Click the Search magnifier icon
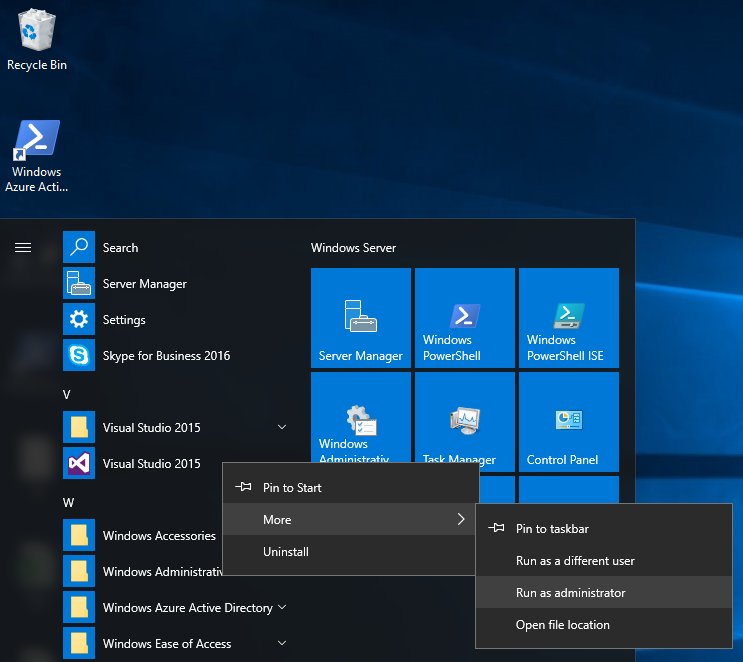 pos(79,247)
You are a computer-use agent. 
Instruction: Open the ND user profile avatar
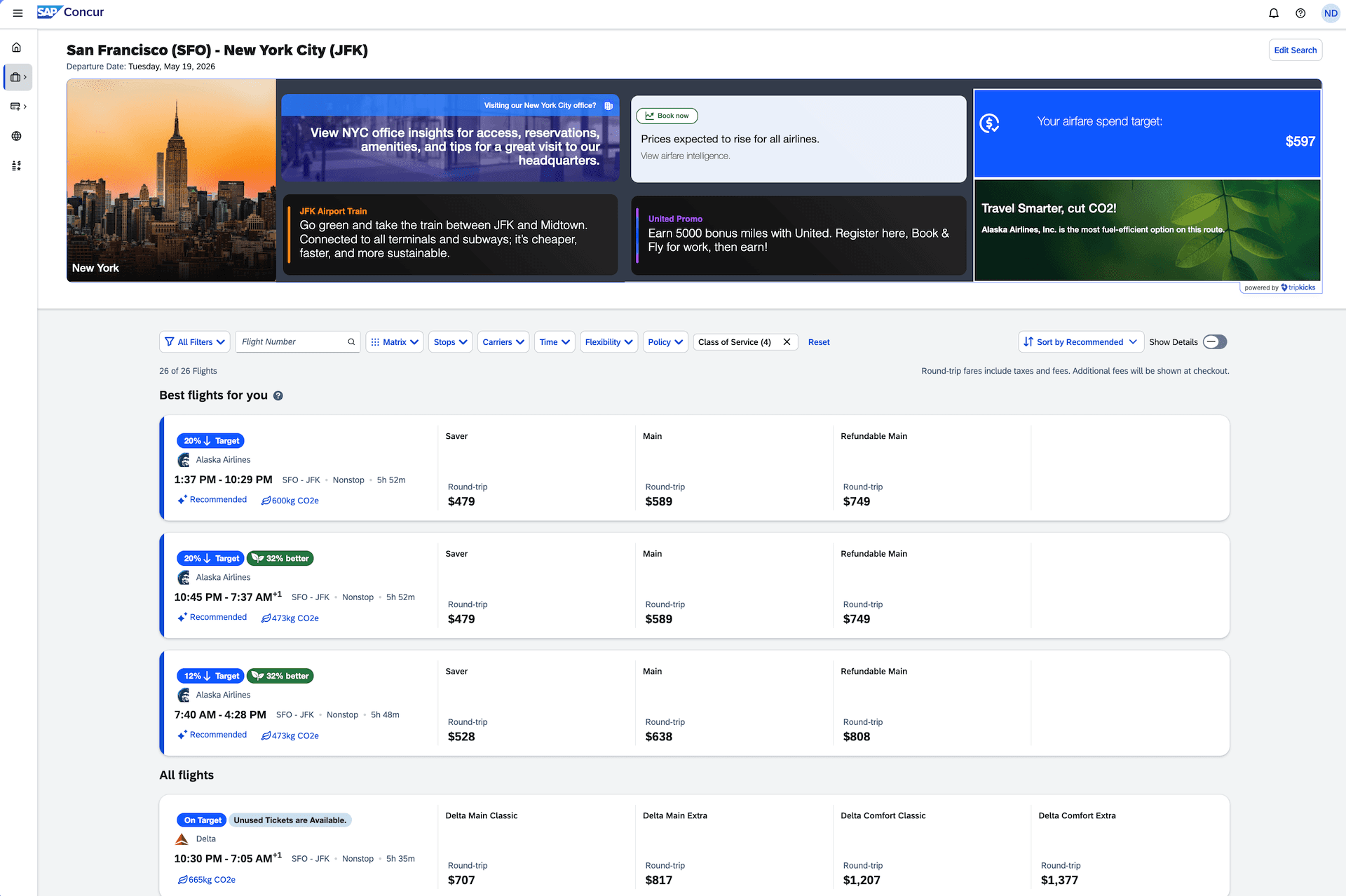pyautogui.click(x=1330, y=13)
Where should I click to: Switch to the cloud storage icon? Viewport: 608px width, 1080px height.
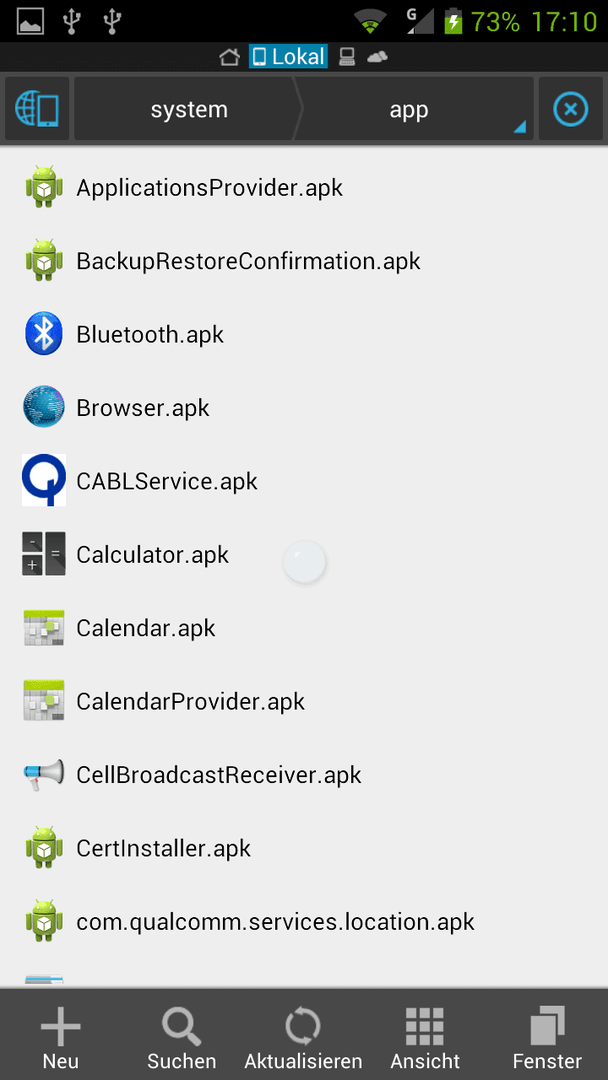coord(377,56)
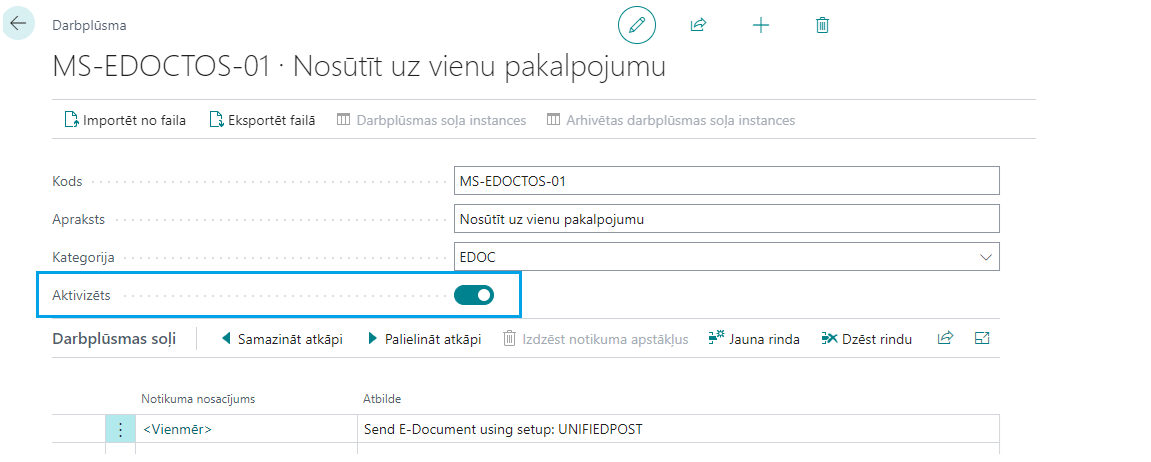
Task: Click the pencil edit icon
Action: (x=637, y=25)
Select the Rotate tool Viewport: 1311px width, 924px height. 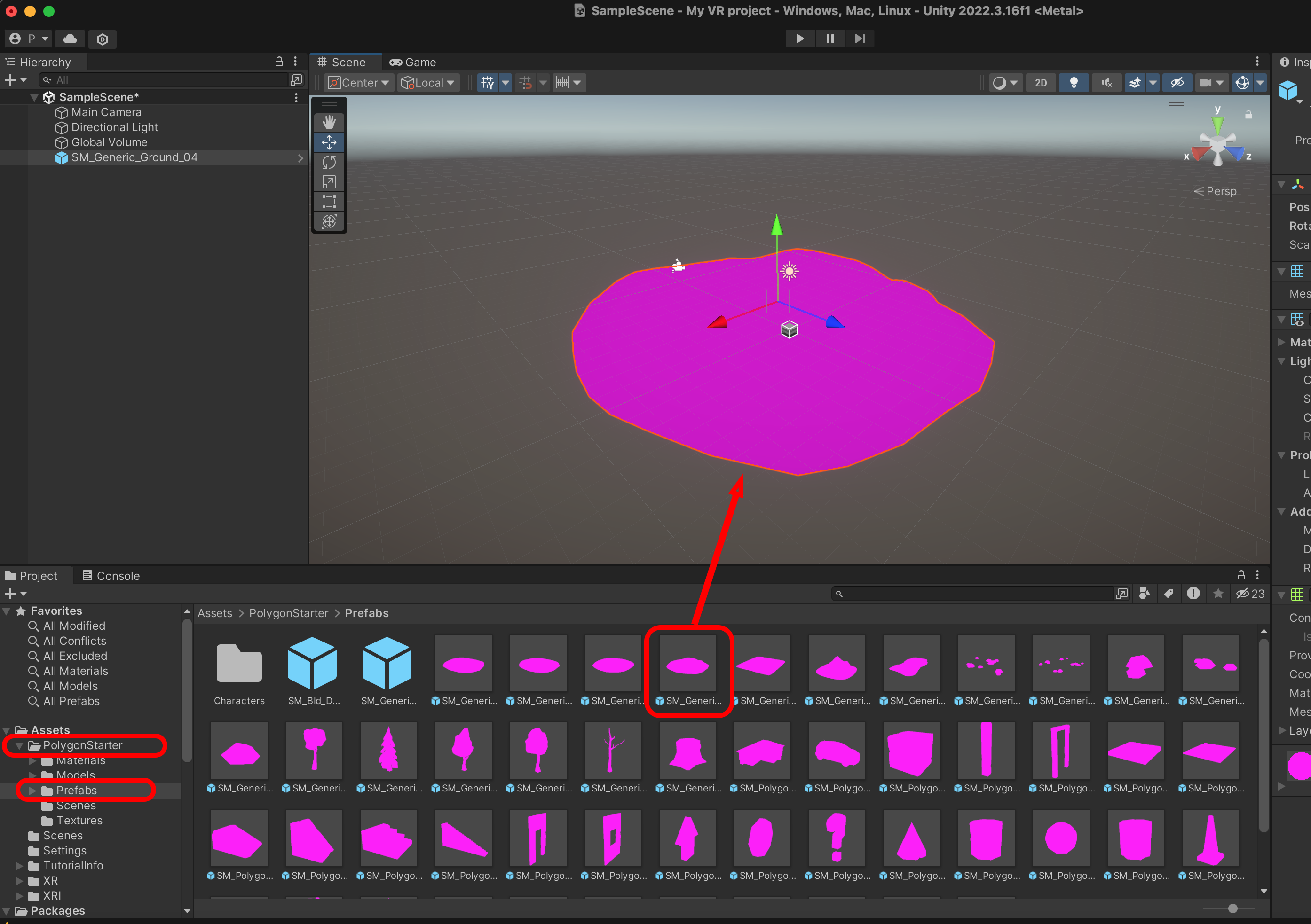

· · ·

### GOAL
Copy out all of the entries above word for word, leaving out the pictures.

### EXERCISE RESPONSE
Click the Search magnifier icon
 pos(79,247)
You are a computer-use agent. 
Instruction: Open the ND user profile avatar
pyautogui.click(x=1330, y=13)
Where should I click to: Switch to the cloud storage icon? Viewport: 608px width, 1080px height.
coord(377,56)
Task: Click the pencil edit icon
Action: (x=637, y=25)
Select the Rotate tool Viewport: 1311px width, 924px height. 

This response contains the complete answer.